Presidential Decrees “Not to be printed”: the struggle of one journalist (and our campaign) continues

   

A year ago, journalist from the bulletin “Prava Ludyny” [“Human Rights”], Yury Chumak, sent the President of Ukraine a formal request for information. He has been waiting for an answer ever since.  However, he has not simply been waiting, but also taking legal means to defend his right to have access to information. Last year the Kharkiv Human Rights Protection Group, together with the Civic Alliance “Maidan” launched a campaign “TO BE PUBLISHED!” which was aimed at drawing attention to the various decrees, orders, instructions, etc which were being issued by state officials with the stamps classifying the information as “For official use only” or ““Not to be printed”.

During last year the President of Ukraine issued more than forty such Decrees[1].

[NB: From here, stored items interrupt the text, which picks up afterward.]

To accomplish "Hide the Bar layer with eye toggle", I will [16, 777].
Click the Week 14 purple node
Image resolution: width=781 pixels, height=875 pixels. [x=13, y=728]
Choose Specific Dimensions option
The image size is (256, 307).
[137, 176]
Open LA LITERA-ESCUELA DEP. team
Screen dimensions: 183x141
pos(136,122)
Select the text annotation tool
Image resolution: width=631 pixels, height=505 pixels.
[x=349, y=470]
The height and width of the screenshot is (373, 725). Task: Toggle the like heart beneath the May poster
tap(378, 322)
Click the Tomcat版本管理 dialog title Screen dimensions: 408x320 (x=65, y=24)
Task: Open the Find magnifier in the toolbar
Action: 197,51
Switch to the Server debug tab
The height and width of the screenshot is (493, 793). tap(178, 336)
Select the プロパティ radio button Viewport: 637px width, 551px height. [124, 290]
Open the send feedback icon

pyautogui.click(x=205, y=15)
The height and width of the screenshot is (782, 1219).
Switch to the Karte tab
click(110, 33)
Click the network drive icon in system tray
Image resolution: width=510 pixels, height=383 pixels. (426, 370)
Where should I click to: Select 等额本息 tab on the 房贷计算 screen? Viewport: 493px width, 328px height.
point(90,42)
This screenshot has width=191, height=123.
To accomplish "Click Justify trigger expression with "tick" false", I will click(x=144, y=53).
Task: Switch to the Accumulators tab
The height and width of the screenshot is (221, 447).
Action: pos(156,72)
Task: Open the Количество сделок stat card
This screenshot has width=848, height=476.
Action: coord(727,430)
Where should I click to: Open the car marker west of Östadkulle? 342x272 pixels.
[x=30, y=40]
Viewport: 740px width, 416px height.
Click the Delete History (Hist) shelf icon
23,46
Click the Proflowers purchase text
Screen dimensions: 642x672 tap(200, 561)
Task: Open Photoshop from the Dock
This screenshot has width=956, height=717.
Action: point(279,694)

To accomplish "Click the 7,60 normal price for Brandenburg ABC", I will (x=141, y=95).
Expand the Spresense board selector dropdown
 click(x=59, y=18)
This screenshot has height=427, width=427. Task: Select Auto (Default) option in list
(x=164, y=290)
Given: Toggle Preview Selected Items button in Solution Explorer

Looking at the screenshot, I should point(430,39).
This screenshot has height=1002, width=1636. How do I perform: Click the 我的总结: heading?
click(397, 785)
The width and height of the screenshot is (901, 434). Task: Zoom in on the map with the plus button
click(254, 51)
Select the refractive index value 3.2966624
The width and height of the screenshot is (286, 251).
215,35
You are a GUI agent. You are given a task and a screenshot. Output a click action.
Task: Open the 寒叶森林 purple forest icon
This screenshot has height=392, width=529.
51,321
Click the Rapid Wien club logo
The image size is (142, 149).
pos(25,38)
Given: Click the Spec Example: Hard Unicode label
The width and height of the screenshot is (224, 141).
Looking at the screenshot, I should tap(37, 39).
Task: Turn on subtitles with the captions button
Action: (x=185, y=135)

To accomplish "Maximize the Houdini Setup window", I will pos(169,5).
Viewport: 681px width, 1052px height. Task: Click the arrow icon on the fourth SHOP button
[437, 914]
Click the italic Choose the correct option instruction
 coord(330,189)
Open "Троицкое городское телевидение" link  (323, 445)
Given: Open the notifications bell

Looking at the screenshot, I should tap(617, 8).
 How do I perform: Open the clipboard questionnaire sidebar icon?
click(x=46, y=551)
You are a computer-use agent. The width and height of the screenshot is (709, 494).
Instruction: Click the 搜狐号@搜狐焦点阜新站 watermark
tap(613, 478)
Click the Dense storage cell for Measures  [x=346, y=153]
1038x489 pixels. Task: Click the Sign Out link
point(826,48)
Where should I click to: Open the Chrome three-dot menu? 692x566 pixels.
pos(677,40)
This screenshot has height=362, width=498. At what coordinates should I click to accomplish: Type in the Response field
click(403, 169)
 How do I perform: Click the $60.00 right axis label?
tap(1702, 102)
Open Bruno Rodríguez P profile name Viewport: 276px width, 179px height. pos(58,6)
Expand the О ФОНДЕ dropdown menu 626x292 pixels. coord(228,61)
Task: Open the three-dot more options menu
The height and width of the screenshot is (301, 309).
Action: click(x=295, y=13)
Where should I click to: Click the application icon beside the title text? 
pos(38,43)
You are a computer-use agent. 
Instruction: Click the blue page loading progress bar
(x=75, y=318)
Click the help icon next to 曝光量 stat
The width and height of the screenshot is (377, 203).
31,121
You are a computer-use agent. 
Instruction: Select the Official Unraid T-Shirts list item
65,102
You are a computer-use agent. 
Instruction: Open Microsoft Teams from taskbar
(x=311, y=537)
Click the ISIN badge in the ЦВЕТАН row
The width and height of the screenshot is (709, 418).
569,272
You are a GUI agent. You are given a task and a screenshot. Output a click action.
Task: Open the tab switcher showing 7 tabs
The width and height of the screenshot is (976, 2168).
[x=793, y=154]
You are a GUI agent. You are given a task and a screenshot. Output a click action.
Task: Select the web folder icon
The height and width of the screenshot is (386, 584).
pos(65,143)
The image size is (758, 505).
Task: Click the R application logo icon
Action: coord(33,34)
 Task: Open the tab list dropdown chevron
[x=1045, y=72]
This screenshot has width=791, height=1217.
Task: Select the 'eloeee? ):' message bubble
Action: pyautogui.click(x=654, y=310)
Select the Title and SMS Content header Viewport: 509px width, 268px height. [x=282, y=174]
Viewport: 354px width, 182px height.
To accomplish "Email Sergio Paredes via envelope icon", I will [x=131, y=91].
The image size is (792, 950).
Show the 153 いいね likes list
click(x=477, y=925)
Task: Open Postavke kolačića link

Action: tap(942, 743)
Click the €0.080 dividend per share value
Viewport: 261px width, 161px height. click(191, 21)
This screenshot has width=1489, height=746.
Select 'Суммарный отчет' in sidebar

On 5 May last year, the Kharkiv Human Rights Group journalist sent a letter to the Head of the State formally asking to be provided with information in the form of a list of the decrees which, following a review, had been reclassified under the stamp “For official use only”, and which had had all stamps restricting access removed.

He has still not received any response.

Yury Chumak explains: “The President, of course, cannot personally respond to all requests for information and letters which come addressed to him. However unfortunately we do not have a law which stipulates a particular body (for example, the Administration or the Secretariat) which deals with this and which has such duties. I therefore turned to the President, and received no answer. I have accordingly filed a civil suit with the court against the President.”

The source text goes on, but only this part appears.